動物園エリアを通り抜けた俺を、次に待っていたのは日本庭園だった。Googleマップに立てられたピンを見る限り、タイガーさんはこの中で俺を待っている。石畳を歩いていくと、純和風の池と、その周りに秩序を守った形で植えられている木々が見えた。池を一望できる場所には藤棚が設けられていて、その下にウッドチェアが並べられている。そのひとつに全身白装束で立派な髭を蓄えた老人が悠然と座っていた。タイガーさんだ。おそらく同胞に見つからないようにと日本庭園を選んだのだろうけど、遠目でも誰なのかすぐ分かってしまうので、俺にはあまり効果的な策ではないように思えた。
「タイガーさん」
 俺が呼びかけると、タイガーさんはその場で立ち上がり、「おお、町尾さん」と手を広げて歓待するようなポーズをとった。俺は彼の隣に座ることにした。
「こんな場所があるなんて知りませんでしたよ」
「もとは地元の名士の自宅だったらしいですな」
 タイガーさんはそう言うと自分の夢を語った。
「私もいつかクリケット・コートを江戸川区に寄付したいと考えているんですよ」
 旧大英帝国に住む人々の間でしか人気がないスポーツ専門の施設を寄付されたら、維持管理しなくてはいけない江戸川区はたまったものじゃないけれど、タイガーさんならやりかねないし、押しつけに成功してしまいそうなのが恐ろしい。
 21世紀の資本主義を代表する企業であるマイクロソフトとGoogleのCEOは現在インド系である。それは彼らが理数系に優れているからだけではなく、折衝能力の天才でもあるからだ。広大な国土に400以上の異なる言語を喋る民族が暮らすインドで生きて来た彼らには、他者の意向を読み取りながら、自分の意見を押し通す調整スキルが伝統的に身についているのだ。
 タイガーさんが振り向き、俺の顔をじっと見つめる。
「今日わざわざ町尾さんに来てもらったのは、秘密でお願いしたい事があるからなんですよ」
 そう言うと、彼は胸ポケットからスマホを取り出して、写真を見せた。
 黒髪をセンター分けにした丸顔の女性が写っている。二十代後半くらいだろうか。

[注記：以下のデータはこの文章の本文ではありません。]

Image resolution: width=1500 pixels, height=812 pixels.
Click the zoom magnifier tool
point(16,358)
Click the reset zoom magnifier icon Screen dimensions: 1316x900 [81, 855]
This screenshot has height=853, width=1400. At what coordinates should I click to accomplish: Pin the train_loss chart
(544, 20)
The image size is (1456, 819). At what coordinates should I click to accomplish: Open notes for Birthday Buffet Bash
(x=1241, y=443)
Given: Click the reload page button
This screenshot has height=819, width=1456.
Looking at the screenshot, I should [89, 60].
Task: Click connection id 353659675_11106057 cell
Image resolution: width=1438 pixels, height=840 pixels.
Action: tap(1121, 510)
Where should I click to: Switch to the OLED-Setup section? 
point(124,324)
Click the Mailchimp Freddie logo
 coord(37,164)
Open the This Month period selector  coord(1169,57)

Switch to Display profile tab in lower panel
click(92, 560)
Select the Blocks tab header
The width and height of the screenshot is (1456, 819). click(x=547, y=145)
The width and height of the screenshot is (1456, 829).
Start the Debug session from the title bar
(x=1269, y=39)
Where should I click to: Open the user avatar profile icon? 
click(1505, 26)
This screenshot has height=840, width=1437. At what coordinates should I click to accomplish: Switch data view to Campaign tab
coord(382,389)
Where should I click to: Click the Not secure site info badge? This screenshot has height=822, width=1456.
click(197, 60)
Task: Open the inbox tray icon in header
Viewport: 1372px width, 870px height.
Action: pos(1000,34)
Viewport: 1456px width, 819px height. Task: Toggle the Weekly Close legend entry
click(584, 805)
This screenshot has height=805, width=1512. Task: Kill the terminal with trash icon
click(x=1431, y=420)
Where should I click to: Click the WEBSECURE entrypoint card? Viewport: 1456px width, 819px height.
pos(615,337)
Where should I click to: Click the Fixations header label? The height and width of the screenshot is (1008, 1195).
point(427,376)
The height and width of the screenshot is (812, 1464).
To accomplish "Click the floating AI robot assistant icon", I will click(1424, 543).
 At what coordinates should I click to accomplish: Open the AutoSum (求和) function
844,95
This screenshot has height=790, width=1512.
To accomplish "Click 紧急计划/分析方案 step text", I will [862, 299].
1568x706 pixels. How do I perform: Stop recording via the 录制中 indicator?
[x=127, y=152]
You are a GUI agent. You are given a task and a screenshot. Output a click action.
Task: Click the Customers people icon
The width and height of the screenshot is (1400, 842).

童顔ではあるけど意思が強そうで、いかにも仕事が出来そうな雰囲気を醸し出している。
「姪のケリーです」
 まさか俺に付き合えと言うのだろうか。表情からそれを読み取ったのか、タイガーさんは笑いながら否定した。
「ハハハ、お見合い写真じゃないですよ。ケリーは日本のIT企業で働いているのですが、最近帰りが真夜中近いんです」
「仕事が忙しいんじゃないですか?」
「本人もそう言ってはいるんですが、優秀な子なのでこれまで残業なんか滅多にしなかった。しかも毎晩遅いのに、妙に元気なのですよ」
 俺はタイガーさんが何を考えているのかを察した。
「ケリーさんが誰かとデートしていると考えているのですね? しかもそれを隠しているということはインド人以外、しかも良からぬ相手にちがいないと」
 タイガーさんは深刻そうな表情を浮かべる。
「それが本当だとしたら、兄に申し訳が立たない。私を大学まで通わせて日本に渡る金を出してくれたのは兄なのです。だから恩義があります。子どもの中で一番出来が良かったケリーを日本に住む私に預けたのも、私を信用していたからこそなのですよ」
「で、相手が誰か、俺に調べろと」
「その通りです」
 日本在住のインド人の中にも身辺調査が得意な人はいそうなものだが、調査内容がインド人コミュニティ内のスキャンダルになる可能性もあることから、外部の人間にやらせようということか。でもだからといって、俺が引き受けなきゃいけない理由がどこにある?
「なるほど。タイガーさんのご心配はわかります。でもなぜ私がそれを請け負わなければいけないのでしょうか?」
タイガーさんは答えた。
「理由などないですよ」
「えっ?」
「だがあなたが相手を突き止めてくれたら、お金を分割ではなく一括返済してあげましょう」
 タイガーさんが提示した条件は、反論の余地がないものだった。冷静に考えてみれば、本来は一括返済で返すべき借金の返済方法を元通りに戻しただけである。しかし回収金額のフィーで生活している俺にとってはこれ以上ないくらい有り難いオファーだった。それに今月は取り立てがあまり進んでいない。また楽さんに前借りをお願いして、笑われる事態だけは避けなければいけない。
 俺は覚悟を決めた。
「わかりました。ケリーさんの勤務先を教えてください」


『インナー・シティ・ブルース』発売記念

『インナー・シティ・ブルース』発売記念・長谷川町蔵1万字インタビュー:前編
『インナー・シティ・ブルース』発売記念・長谷川町蔵1万字インタビュー:後編

PROFILE

長谷川町蔵

文筆業。最新刊は大和田俊之氏との共著『文化系のためのヒップホップ入門3』。ほかに『サ・ン・ト・ランド サウンドトラックで観る映画』、『あたしたちの未来はきっと』など。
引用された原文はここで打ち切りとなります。